Crown’s recent financial disclosures confirm its “current liabilities exceed its asset position”. Its “going concerns” section of the financial report reveals it has received a letter of financial support from Blackstone and will continue to meet its liabilities for the next 12 months “at minimum”.
It also said the business outlook would remain uncertain until the three state regulators determine whether Crown can regain its coveted casino licences next year. Each casino is currently operating under a provisional licence under the watchful eye of their respective regulator.
Crown’s chairman, Bill McBeath, told The Australian Financial Review in September that Blackstone underestimated the size of the remediation task at Crown, but he was confident about the firm’s track record of transforming struggling businesses, including casinos.
“Did we underestimate it? Yes. Is the body of work larger than we thought it would be? Absolutely.”
“I’ve seen 9/11, I’ve seen 2008, I’ve seen the bursting of bubble.

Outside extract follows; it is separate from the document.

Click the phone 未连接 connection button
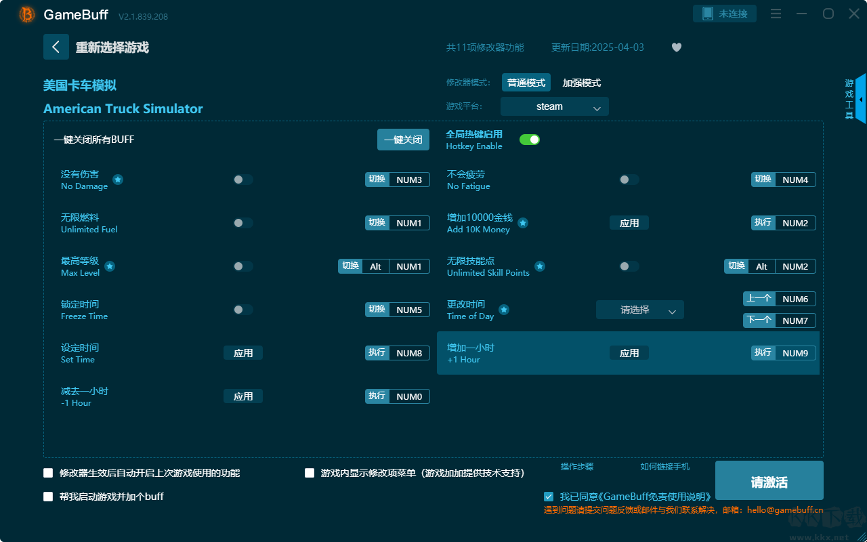[724, 14]
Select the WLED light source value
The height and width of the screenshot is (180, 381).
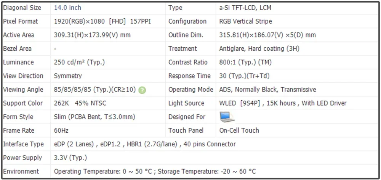283,103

And gaming and integrated resorts have always proven to be incredibly resilient over time, if they’re in good locations, and they focus on guest experience,” McBeath said.
Analysts who cover ASX-listed rival Star Entertainment Group – which is also in the midst of a similar remediation process – believe it peaked last year. Investment bank Barrenjoey forecasts The Star’s operating earnings to remain lower for at least the next decade due to looming tax hikes and the cost of regulatory compliance.
It will likely take years before it’s clear whether Blackstone can overcome the structural challenges Crown faces given the continued regulatory uncertainty which hangs over all casino businesses in Australia.
Packer, of course, doesn’t need to worry about any of this. He’s long gone. But it’s worth noting one of the largest ever private equity losses in Australian corporate history occurred when CVC Capital lost close to $2 billion on Nine Entertainment (publisher of this masthead) in 2012.
The billionaire who sold Nine to CVC in the first place? None other than James Packer.